* Given passage:
+++++
Of course that was before El-P shuttered the production side of the label, stepped down as artistic director and hopped on Fat Possum to put out his fourth disc Cancer For Cure. It’s one thing to embrace hiatus, quite another to leave a profoundly beloved imprint in a bizarre, uncomfortable miasma. I don’t even know if Mr. Producto is on speaking terms with Aes Rock anymore. This was my bastion, man! You can’t let backdoor diva moves kill the identity and hope of every 11th grader tucking tight denim over Nike Dunks!

If there’s any bright side, it’s at least put El-P back to work. He’s been lounging with a different crew lately, bumping bodies with a new generation of slackjaw internet-rappers. You’ll catch him producing beats for the young, drunk Das Racist and trading verses with 2011 MVPs Danny Brown and Mr. Muthafuckin’ Exquire—you gotta think they feel like they’re working with royalty. Maybe he’s feeling particularly inspired, or maybe he just needed some new friends, but El-P has been something of a PR tear, culminating late last year in a blacked-out, dire-rap blow-up on Exquire’s premiere possy-cut “The Last Huzzah!”
+++++
* Stored data entries:
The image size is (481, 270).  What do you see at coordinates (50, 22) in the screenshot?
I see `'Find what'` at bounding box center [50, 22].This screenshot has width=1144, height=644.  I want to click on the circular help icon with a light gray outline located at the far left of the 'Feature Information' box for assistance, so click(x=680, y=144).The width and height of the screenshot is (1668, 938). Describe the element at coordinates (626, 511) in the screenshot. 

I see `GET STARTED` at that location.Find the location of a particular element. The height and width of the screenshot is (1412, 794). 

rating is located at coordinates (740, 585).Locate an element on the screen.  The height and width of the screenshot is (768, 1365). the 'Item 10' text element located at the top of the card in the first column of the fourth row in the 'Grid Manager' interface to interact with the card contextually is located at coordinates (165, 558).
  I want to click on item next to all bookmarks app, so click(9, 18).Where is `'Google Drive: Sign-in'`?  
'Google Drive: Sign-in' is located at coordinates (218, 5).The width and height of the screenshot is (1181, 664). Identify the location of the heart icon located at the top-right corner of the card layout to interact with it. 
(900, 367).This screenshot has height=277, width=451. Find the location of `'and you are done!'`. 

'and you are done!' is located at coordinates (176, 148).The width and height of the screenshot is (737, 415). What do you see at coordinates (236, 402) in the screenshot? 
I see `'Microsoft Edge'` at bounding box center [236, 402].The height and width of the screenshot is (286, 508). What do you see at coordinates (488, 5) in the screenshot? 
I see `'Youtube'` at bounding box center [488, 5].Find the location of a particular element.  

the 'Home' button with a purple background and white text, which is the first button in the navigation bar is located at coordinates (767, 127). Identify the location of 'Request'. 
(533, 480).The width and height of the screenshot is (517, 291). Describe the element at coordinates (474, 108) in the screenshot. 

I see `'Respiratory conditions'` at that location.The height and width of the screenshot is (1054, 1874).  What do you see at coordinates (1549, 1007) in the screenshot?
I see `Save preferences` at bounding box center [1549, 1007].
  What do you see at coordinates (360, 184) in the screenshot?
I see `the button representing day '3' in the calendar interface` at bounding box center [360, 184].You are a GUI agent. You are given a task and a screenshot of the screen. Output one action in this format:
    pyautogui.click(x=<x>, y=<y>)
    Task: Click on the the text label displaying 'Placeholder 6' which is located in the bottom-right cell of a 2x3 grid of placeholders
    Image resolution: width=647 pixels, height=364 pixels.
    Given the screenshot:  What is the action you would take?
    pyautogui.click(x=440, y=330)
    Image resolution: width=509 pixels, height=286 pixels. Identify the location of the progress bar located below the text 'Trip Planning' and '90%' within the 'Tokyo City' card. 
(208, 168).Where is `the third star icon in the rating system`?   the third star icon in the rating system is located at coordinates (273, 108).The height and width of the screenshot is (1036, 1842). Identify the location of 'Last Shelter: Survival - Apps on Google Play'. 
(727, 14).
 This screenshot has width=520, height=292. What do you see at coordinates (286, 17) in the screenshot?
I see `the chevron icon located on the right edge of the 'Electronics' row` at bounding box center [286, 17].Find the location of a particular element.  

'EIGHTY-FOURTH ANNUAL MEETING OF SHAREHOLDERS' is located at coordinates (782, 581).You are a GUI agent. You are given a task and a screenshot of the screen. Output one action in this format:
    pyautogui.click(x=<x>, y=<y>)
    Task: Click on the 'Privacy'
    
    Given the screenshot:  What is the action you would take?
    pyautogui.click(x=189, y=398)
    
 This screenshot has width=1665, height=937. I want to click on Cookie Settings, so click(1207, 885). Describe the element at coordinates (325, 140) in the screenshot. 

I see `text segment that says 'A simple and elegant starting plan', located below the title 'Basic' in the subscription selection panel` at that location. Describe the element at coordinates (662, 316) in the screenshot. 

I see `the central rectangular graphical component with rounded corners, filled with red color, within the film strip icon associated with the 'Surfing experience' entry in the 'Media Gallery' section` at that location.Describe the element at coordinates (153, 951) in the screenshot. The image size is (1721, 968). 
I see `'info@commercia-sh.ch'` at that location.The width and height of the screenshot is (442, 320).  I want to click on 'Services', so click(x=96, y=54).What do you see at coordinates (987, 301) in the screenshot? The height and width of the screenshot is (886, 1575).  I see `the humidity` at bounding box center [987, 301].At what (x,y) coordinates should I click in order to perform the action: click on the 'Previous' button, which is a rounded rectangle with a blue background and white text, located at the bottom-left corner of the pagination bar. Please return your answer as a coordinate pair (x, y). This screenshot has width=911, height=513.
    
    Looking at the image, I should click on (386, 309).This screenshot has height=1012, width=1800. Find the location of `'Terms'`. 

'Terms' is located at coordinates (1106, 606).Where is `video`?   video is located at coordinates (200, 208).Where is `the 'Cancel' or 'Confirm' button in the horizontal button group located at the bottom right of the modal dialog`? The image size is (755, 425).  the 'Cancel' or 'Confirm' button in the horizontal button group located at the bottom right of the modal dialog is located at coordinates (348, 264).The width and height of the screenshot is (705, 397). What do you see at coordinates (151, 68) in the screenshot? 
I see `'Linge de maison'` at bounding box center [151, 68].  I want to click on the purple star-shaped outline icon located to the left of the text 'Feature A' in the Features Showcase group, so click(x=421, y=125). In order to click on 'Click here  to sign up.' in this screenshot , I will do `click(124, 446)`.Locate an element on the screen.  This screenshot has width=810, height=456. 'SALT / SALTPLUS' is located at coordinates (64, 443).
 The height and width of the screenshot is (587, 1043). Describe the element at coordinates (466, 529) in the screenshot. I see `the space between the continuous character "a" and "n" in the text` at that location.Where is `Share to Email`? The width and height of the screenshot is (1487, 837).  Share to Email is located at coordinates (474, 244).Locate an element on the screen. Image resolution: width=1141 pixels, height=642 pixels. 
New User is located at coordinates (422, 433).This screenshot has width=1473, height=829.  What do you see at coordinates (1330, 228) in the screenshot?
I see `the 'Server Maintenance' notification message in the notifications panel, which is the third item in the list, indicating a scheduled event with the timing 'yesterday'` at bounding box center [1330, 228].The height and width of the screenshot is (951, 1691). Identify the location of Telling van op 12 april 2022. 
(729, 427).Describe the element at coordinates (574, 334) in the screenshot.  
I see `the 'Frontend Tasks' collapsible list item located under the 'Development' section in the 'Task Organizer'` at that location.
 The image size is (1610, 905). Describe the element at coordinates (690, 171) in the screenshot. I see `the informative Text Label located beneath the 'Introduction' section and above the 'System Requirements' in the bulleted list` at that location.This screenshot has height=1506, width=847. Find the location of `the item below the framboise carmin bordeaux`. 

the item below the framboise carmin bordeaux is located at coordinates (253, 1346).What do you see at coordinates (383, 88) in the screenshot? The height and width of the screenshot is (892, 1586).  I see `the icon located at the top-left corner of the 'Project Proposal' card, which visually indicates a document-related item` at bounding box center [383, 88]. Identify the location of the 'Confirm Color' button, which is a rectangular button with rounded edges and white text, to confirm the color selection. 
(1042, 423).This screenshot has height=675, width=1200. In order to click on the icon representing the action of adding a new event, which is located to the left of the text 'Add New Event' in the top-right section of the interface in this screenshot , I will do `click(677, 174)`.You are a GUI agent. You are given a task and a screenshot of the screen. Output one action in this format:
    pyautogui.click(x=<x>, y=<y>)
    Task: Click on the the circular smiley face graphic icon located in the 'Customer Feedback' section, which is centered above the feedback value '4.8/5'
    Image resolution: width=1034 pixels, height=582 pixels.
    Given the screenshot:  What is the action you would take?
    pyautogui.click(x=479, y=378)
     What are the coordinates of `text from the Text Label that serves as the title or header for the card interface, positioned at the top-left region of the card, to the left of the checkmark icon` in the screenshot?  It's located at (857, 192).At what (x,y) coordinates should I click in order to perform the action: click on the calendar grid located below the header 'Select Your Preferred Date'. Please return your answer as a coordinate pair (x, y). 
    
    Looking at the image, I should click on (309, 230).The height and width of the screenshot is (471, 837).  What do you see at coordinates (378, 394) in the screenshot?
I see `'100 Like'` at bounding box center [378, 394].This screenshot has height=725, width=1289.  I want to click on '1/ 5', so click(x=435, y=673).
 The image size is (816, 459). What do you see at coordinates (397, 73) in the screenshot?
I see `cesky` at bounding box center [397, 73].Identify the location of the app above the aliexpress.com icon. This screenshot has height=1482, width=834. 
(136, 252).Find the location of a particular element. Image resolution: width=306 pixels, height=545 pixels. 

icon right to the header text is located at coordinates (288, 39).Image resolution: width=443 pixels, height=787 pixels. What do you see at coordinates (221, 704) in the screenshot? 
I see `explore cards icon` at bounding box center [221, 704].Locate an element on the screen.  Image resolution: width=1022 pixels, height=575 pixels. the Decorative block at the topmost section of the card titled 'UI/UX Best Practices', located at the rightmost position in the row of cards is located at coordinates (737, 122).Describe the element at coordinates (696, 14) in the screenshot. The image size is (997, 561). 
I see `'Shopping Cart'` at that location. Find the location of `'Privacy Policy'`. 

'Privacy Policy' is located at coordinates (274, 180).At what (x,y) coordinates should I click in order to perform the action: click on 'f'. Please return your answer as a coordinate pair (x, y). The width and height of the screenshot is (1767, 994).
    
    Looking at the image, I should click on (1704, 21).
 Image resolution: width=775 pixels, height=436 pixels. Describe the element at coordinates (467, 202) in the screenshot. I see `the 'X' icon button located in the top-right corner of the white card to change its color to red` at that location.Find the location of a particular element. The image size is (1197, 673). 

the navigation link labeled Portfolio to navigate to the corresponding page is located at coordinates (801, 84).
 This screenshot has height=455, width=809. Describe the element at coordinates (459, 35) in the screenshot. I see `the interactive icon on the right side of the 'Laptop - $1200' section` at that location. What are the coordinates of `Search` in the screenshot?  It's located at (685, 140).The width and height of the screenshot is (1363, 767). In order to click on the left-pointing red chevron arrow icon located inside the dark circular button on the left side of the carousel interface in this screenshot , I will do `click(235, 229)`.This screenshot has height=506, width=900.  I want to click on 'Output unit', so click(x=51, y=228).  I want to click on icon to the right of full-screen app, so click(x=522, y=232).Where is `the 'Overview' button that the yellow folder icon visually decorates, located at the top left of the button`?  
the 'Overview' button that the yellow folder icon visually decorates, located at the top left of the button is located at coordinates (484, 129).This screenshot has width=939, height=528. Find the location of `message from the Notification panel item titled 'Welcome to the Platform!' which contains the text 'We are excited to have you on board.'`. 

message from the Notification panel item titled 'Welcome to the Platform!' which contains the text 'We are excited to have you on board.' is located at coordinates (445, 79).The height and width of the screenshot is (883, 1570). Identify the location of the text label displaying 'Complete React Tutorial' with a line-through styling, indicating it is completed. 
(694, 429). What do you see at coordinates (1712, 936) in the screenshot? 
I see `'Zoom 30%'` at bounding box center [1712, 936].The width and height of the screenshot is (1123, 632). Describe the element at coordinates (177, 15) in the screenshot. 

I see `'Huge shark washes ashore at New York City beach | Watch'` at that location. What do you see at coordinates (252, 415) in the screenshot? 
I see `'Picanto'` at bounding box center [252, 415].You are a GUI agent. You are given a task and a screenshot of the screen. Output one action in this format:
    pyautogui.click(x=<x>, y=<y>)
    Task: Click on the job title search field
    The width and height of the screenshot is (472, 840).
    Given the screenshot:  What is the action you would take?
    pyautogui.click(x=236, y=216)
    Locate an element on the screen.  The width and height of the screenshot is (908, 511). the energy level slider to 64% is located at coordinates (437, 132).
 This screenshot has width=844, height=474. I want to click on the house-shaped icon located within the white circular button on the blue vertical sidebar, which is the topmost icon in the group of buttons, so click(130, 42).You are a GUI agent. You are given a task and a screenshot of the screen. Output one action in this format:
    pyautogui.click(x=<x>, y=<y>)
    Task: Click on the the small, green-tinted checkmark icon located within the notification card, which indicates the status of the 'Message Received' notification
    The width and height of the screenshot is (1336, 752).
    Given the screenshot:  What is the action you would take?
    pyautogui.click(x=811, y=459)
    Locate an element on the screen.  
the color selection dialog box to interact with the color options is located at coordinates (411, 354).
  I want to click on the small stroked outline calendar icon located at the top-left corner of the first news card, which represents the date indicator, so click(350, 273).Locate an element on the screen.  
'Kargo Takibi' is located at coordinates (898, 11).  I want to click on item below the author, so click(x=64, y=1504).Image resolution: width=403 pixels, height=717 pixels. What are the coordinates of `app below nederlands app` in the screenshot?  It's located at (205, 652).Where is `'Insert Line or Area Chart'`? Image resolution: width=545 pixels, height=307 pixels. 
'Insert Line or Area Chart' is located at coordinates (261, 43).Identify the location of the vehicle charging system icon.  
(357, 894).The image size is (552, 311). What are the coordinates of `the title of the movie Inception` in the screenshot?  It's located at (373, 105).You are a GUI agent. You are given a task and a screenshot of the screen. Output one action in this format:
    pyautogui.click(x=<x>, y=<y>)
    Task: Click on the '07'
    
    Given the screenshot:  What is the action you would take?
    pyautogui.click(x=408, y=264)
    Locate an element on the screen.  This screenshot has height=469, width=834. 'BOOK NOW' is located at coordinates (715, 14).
+++++
* Using the information:
1/ Retype the passage on El-P from "Of course that" to "over Nike Dunks!".
2/ Answer the following questions using the passage on El-P.
(a) On which label did El-P put out his fourth disc?
(b) For which group has El-P been producing beats?
(c) What is the title of Exquire's premiere posse cut on which El-P appeared?

* Solved problems:
1/
Of course that was before El-P shuttered the production side of the label, stepped down as artistic director and hopped on Fat Possum to put out his fourth disc Cancer For Cure. It’s one thing to embrace hiatus, quite another to leave a profoundly beloved imprint in a bizarre, uncomfortable miasma. I don’t even know if Mr. Producto is on speaking terms with Aes Rock anymore. This was my bastion, man! You can’t let backdoor diva moves kill the identity and hope of every 11th grader tucking tight denim over Nike Dunks!

2/
(a) Fat Possum
(b) Das Racist
(c) "The Last Huzzah!"